Location data for words and elements
◇ ◇ ◇

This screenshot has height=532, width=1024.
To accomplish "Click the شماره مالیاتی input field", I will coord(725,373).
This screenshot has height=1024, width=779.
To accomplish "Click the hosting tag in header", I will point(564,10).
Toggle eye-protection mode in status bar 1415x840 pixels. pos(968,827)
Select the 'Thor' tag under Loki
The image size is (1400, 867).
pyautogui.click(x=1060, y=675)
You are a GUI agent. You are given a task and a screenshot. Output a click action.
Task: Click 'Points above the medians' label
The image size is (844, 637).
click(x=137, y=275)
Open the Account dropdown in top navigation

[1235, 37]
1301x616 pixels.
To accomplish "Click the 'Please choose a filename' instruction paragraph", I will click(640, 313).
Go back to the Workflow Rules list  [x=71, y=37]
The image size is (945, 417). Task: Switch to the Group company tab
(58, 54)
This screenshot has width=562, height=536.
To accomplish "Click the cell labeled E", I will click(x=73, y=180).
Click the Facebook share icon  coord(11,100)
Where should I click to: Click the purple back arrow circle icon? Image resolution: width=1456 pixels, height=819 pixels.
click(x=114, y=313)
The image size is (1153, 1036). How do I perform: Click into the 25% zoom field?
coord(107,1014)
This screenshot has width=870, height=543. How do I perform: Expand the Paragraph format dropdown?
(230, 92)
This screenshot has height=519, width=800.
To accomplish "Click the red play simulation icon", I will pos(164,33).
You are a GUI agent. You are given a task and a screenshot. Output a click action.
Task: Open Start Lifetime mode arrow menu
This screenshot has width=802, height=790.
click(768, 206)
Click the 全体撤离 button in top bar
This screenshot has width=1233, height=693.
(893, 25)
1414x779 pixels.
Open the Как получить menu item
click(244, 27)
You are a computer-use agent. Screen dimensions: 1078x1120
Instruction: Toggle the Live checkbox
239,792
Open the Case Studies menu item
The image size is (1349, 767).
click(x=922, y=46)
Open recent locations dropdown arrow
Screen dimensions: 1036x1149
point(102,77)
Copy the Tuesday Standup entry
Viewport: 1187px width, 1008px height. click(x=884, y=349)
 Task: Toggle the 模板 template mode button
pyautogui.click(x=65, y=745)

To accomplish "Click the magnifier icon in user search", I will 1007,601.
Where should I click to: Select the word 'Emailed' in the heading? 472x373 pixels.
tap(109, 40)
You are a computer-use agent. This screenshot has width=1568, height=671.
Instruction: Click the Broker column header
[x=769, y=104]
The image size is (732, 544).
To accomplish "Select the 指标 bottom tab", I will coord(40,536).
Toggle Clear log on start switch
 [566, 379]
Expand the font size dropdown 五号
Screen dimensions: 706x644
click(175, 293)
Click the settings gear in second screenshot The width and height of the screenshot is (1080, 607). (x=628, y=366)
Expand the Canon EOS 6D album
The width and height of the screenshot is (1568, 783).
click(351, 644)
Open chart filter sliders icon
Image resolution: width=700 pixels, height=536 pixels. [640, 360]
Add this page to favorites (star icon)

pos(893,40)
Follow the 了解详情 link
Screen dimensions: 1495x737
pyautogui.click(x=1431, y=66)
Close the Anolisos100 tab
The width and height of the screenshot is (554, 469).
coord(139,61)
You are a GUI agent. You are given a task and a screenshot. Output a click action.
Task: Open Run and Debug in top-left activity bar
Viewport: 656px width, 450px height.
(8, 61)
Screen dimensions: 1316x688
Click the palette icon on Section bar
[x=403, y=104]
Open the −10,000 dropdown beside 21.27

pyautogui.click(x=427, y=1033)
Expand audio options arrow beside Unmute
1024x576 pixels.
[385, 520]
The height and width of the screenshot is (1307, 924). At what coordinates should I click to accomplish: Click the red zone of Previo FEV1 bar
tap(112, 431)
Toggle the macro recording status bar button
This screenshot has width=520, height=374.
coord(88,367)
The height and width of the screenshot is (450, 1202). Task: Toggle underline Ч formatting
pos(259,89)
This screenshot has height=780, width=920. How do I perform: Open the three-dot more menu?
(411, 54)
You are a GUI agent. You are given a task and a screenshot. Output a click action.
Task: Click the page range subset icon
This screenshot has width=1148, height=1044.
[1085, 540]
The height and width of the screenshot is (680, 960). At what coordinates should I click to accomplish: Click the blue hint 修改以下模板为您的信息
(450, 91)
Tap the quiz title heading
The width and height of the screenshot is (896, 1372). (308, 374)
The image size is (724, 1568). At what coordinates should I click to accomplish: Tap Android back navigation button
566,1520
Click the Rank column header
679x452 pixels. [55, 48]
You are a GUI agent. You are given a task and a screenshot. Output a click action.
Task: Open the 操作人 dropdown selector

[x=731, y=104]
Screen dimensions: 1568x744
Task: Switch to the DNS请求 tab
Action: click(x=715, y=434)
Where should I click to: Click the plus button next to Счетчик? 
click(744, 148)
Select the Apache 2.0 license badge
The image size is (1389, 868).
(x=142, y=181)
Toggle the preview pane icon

◇ ◇ ◇

AIM: Write out these rows again, substituting "interface agent" for every "GUI agent" and changing nothing else.

SOLUTION FOR THIS PROBLEM:
This screenshot has height=532, width=1024.
To accomplish "Click the شماره مالیاتی input field", I will coord(725,373).
This screenshot has height=1024, width=779.
To accomplish "Click the hosting tag in header", I will point(564,10).
Toggle eye-protection mode in status bar 1415x840 pixels. pos(968,827)
Select the 'Thor' tag under Loki
The image size is (1400, 867).
pyautogui.click(x=1060, y=675)
You are a interface agent. You are given a task and a screenshot. Output a click action.
Task: Click 'Points above the medians' label
The image size is (844, 637).
click(x=137, y=275)
Open the Account dropdown in top navigation

[1235, 37]
1301x616 pixels.
To accomplish "Click the 'Please choose a filename' instruction paragraph", I will click(640, 313).
Go back to the Workflow Rules list  [x=71, y=37]
The image size is (945, 417). Task: Switch to the Group company tab
(58, 54)
This screenshot has width=562, height=536.
To accomplish "Click the cell labeled E", I will click(x=73, y=180).
Click the Facebook share icon  coord(11,100)
Where should I click to: Click the purple back arrow circle icon? Image resolution: width=1456 pixels, height=819 pixels.
click(x=114, y=313)
The image size is (1153, 1036). How do I perform: Click into the 25% zoom field?
coord(107,1014)
This screenshot has width=870, height=543. How do I perform: Expand the Paragraph format dropdown?
(230, 92)
This screenshot has height=519, width=800.
To accomplish "Click the red play simulation icon", I will pos(164,33).
You are a interface agent. You are given a task and a screenshot. Output a click action.
Task: Open Start Lifetime mode arrow menu
This screenshot has width=802, height=790.
click(768, 206)
Click the 全体撤离 button in top bar
This screenshot has width=1233, height=693.
(893, 25)
1414x779 pixels.
Open the Как получить menu item
click(244, 27)
You are a computer-use agent. Screen dimensions: 1078x1120
Instruction: Toggle the Live checkbox
239,792
Open the Case Studies menu item
The image size is (1349, 767).
click(x=922, y=46)
Open recent locations dropdown arrow
Screen dimensions: 1036x1149
point(102,77)
Copy the Tuesday Standup entry
Viewport: 1187px width, 1008px height. click(x=884, y=349)
 Task: Toggle the 模板 template mode button
pyautogui.click(x=65, y=745)

To accomplish "Click the magnifier icon in user search", I will 1007,601.
Where should I click to: Select the word 'Emailed' in the heading? 472x373 pixels.
tap(109, 40)
You are a computer-use agent. This screenshot has width=1568, height=671.
Instruction: Click the Broker column header
[x=769, y=104]
The image size is (732, 544).
To accomplish "Select the 指标 bottom tab", I will coord(40,536).
Toggle Clear log on start switch
 [566, 379]
Expand the font size dropdown 五号
Screen dimensions: 706x644
click(175, 293)
Click the settings gear in second screenshot The width and height of the screenshot is (1080, 607). (x=628, y=366)
Expand the Canon EOS 6D album
The width and height of the screenshot is (1568, 783).
click(351, 644)
Open chart filter sliders icon
Image resolution: width=700 pixels, height=536 pixels. [640, 360]
Add this page to favorites (star icon)

pos(893,40)
Follow the 了解详情 link
Screen dimensions: 1495x737
pyautogui.click(x=1431, y=66)
Close the Anolisos100 tab
The width and height of the screenshot is (554, 469).
coord(139,61)
You are a interface agent. You are given a task and a screenshot. Output a click action.
Task: Open Run and Debug in top-left activity bar
Viewport: 656px width, 450px height.
(8, 61)
Screen dimensions: 1316x688
Click the palette icon on Section bar
[x=403, y=104]
Open the −10,000 dropdown beside 21.27

pyautogui.click(x=427, y=1033)
Expand audio options arrow beside Unmute
1024x576 pixels.
[385, 520]
The height and width of the screenshot is (1307, 924). At what coordinates should I click to accomplish: Click the red zone of Previo FEV1 bar
tap(112, 431)
Toggle the macro recording status bar button
This screenshot has width=520, height=374.
coord(88,367)
The height and width of the screenshot is (450, 1202). Task: Toggle underline Ч formatting
pos(259,89)
This screenshot has height=780, width=920. How do I perform: Open the three-dot more menu?
(411, 54)
You are a interface agent. You are given a task and a screenshot. Output a click action.
Task: Click the page range subset icon
This screenshot has width=1148, height=1044.
[1085, 540]
The height and width of the screenshot is (680, 960). At what coordinates should I click to accomplish: Click the blue hint 修改以下模板为您的信息
(450, 91)
Tap the quiz title heading
The width and height of the screenshot is (896, 1372). (308, 374)
The image size is (724, 1568). At what coordinates should I click to accomplish: Tap Android back navigation button
566,1520
Click the Rank column header
679x452 pixels. [55, 48]
You are a interface agent. You are given a task and a screenshot. Output a click action.
Task: Open the 操作人 dropdown selector

[x=731, y=104]
Screen dimensions: 1568x744
Task: Switch to the DNS请求 tab
Action: click(x=715, y=434)
Where should I click to: Click the plus button next to Счетчик? 
click(744, 148)
Select the Apache 2.0 license badge
The image size is (1389, 868).
(x=142, y=181)
Toggle the preview pane icon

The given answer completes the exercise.